La bailarina y coreógrafa Amalia Fernández es la creadora y directora de El resistente y delicado hilo musical, una obra en la que, con otros intérpretes, combina la expresión corporal con la experimentación sobre el concepto de música. La presenta hoy, viernes, a las 20.30 horas en el Teatro Rosalía de Castro como parte del festival de danza contemporánea TCR.

¿Cuál es la estructura y elementos de la obra?

Esta es una pieza musical en la que trabajamos con el cuerpo, con objetos, con acciones, con instrumentos musicales y con la voz. Con todos estos elementos, hacemos, como el titulo indica, un hilo musical que se mantiene desde el principio de la obra hasta el final. Es un continuo que va derivando de unas cosas en otras como si fuese una digresión musical de principio a fin, y es un hilo en el sentido de que una cosa lleva a la otra.

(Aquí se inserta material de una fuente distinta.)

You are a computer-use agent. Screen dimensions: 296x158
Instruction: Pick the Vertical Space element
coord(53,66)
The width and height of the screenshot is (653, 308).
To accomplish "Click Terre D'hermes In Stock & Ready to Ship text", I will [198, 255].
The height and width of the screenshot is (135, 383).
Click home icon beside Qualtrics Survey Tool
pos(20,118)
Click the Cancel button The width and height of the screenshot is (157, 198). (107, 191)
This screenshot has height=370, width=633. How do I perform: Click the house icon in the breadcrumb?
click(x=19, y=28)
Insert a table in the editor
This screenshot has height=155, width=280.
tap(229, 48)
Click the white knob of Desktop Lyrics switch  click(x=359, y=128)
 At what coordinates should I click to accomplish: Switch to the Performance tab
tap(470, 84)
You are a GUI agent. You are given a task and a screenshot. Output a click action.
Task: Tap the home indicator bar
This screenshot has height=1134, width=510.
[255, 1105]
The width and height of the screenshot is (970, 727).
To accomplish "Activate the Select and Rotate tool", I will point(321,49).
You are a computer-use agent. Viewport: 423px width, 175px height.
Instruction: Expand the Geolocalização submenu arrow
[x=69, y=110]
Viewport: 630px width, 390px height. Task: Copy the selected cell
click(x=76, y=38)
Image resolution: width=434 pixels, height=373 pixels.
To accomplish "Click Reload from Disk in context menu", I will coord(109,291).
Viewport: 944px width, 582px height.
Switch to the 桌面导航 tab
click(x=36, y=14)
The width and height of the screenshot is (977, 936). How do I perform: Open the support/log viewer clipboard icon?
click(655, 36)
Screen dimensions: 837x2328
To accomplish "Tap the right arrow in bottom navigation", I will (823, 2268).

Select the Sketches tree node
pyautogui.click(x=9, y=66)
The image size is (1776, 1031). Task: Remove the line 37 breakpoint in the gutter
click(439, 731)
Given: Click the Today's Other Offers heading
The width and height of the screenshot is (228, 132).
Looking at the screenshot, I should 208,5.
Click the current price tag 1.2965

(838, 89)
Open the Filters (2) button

¿Cómo llegó a este concepto?

Yo canto en un coro, y tanto a nivel profesional como de hobby la música es importante para mí. Propuse a un grupo de artistas amigos que nos juntásemos una vez a la semana a hacer canciones, algo distinto a lo que hacemos los artistas escénicos. De ahí me quedó la idea de trabajar con la música de hacer un concierto sin serlo y creé esta obra.

¿Por qué no lo llama concierto?

Porque lo que convencionalmente entendemos por concierto es una serie de canciones, y lo que entendemos por canciones también es una cosa muy determinada. Un concierto sobre todo se escucha, y aquí la música se percibe de otras formas, también visualmente. Trabajo con elementos que no solo tienen que ver con la música percibida con el oído, sino que es una investigación sobre la música en un sentido mucho más amplio, sobre si la música puede llegar a verse, sin escucharse, si visualmente puedes llegar a percibir algo que te produzca una experiencia parecida a la experiencia de la música.

¿Sacó la idea de transmitir a través de lo visual de su experiencia en la danza?

Claro. Siempre he trabajado con las coordenadas de la coreografía, cuerpo espacio, tiempo, ritmo... Estructuras más o menos matemáticas, que también es muy de la música. La danza, como se entiende convencionalmente es algo que ocurre a través de la música, la manera en la que el cuerpo la expresa.

¿Qué posibilidades de transmitir tiene la danza?

Creo que la danza es, sobre todo, una experiencia. El problema es que ha llegado a considerarse algo que hacen unas personas que saben bailar y que otras personas se sientan a mirar. Y la danza, si piensas en qué es en origen, como qué es la música en origen, es algo que pertenece al pueblo. La danza es la experiencia de bailar, la danza no es sentarse a mirarla. Creo que desde ese lugar más primario, que es desde dónde me interesa, es un medio a través del cual entrar en un estado de conciencia diferente. Parece muy elevado, pero cuando la gente se va a la discoteca y se pega un jartón de bailar, lo que experimenta es un estado de conciencia, percepción y sensación diferente a cuando nos sentamos a hablar. A través de la experiencia de la danza podemos experimentarnos a nosotros mismos y el mundo que nos rodea de otra manera. Me interesa la danza como medio de transformación de la percepción y de la experiencia del mundo.

Da también un taller como parte del TCR. ¿Qué le quiere transmitir a sus alumnos?

El taller está pensado para que la ciudadanía se pueda acercar al teatro y llevarse algo más que sentarse como espectador. Tener un contacto con el artista diferente a ver su trabajo. Lo que trato es, en relación a mi pieza, conseguir que la gente pueda experimentar algo de lo que yo podría hablar teóricamente. Las cosas prácticas no las entiendes hasta que las experimentas. Podemos hablar días sobre la danza, pero si no has bailado nunca hay algo que no puedes entender. Trato de compartir algunas de las herramientas que llevan al intérprete a un cierto tipo de concentración. Planteo tres o cuatro prácticas, asequibles a cualquiera, profesionales o no, donde la gente puede experimentar este tipo de concentración, que tiene que ver con disociación, con focalizar la atención fuera de ti en interdependencia con un grupo de personas. Es una situación donde los interesados puedan entender el mecanismo de construcción de la obra y la forma en la que están en ella los intérpretes.